▶ _Work required_: Can you render these lines as a JSON list of strings, one string per line, with blank lines left out?

(Collected data entries)

# # # #

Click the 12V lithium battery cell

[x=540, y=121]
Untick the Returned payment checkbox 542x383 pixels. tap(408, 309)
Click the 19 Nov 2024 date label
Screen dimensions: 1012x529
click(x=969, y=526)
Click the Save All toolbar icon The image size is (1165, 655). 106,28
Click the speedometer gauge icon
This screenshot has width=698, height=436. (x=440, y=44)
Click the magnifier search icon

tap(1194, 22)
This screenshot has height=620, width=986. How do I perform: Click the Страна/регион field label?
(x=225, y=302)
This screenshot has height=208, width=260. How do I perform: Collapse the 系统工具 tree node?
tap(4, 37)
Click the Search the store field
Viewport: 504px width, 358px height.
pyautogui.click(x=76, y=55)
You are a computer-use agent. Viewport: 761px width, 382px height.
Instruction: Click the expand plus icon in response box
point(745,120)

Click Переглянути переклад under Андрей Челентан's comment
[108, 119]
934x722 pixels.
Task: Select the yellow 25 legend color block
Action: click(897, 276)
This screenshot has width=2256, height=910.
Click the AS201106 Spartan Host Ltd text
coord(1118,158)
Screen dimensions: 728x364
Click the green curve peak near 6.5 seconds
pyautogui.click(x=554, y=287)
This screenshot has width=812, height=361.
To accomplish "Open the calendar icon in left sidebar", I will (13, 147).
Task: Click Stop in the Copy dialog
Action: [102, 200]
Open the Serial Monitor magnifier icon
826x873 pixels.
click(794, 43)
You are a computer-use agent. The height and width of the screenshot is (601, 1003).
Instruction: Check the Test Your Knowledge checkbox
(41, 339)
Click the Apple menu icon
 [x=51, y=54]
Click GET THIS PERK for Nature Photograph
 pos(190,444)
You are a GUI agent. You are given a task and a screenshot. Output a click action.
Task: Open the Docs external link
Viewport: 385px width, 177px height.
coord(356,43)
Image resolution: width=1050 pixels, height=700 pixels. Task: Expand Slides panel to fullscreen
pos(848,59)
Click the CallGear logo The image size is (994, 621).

# # # #

▶ _Result of the task_:
[
  "Click the 12V lithium battery cell",
  "[x=540, y=121]",
  "Untick the Returned payment checkbox 542x383 pixels. tap(408, 309)",
  "Click the 19 Nov 2024 date label",
  "Screen dimensions: 1012x529",
  "click(x=969, y=526)",
  "Click the Save All toolbar icon The image size is (1165, 655). 106,28",
  "Click the speedometer gauge icon",
  "This screenshot has width=698, height=436. (x=440, y=44)",
  "Click the magnifier search icon",
  "tap(1194, 22)",
  "This screenshot has height=620, width=986. How do I perform: Click the Страна/регион field label?",
  "(x=225, y=302)",
  "This screenshot has height=208, width=260. How do I perform: Collapse the 系统工具 tree node?",
  "tap(4, 37)",
  "Click the Search the store field",
  "Viewport: 504px width, 358px height.",
  "pyautogui.click(x=76, y=55)",
  "You are a computer-use agent. Viewport: 761px width, 382px height.",
  "Instruction: Click the expand plus icon in response box",
  "point(745,120)",
  "Click Переглянути переклад under Андрей Челентан's comment",
  "[108, 119]",
  "934x722 pixels.",
  "Task: Select the yellow 25 legend color block",
  "Action: click(897, 276)",
  "This screenshot has width=2256, height=910.",
  "Click the AS201106 Spartan Host Ltd text",
  "coord(1118,158)",
  "Screen dimensions: 728x364",
  "Click the green curve peak near 6.5 seconds",
  "pyautogui.click(x=554, y=287)",
  "This screenshot has width=812, height=361.",
  "To accomplish \"Open the calendar icon in left sidebar\", I will (13, 147).",
  "Task: Click Stop in the Copy dialog",
  "Action: [102, 200]",
  "Open the Serial Monitor magnifier icon",
  "826x873 pixels.",
  "click(794, 43)",
  "You are a computer-use agent. The height and width of the screenshot is (601, 1003).",
  "Instruction: Check the Test Your Knowledge checkbox",
  "(41, 339)",
  "Click the Apple menu icon",
  " [x=51, y=54]",
  "Click GET THIS PERK for Nature Photograph",
  " pos(190,444)",
  "You are a GUI agent. You are given a task and a screenshot. Output a click action.",
  "Task: Open the Docs external link",
  "Viewport: 385px width, 177px height.",
  "coord(356,43)",
  "Image resolution: width=1050 pixels, height=700 pixels. Task: Expand Slides panel to fullscreen",
  "pos(848,59)",
  "Click the CallGear logo The image size is (994, 621)."
]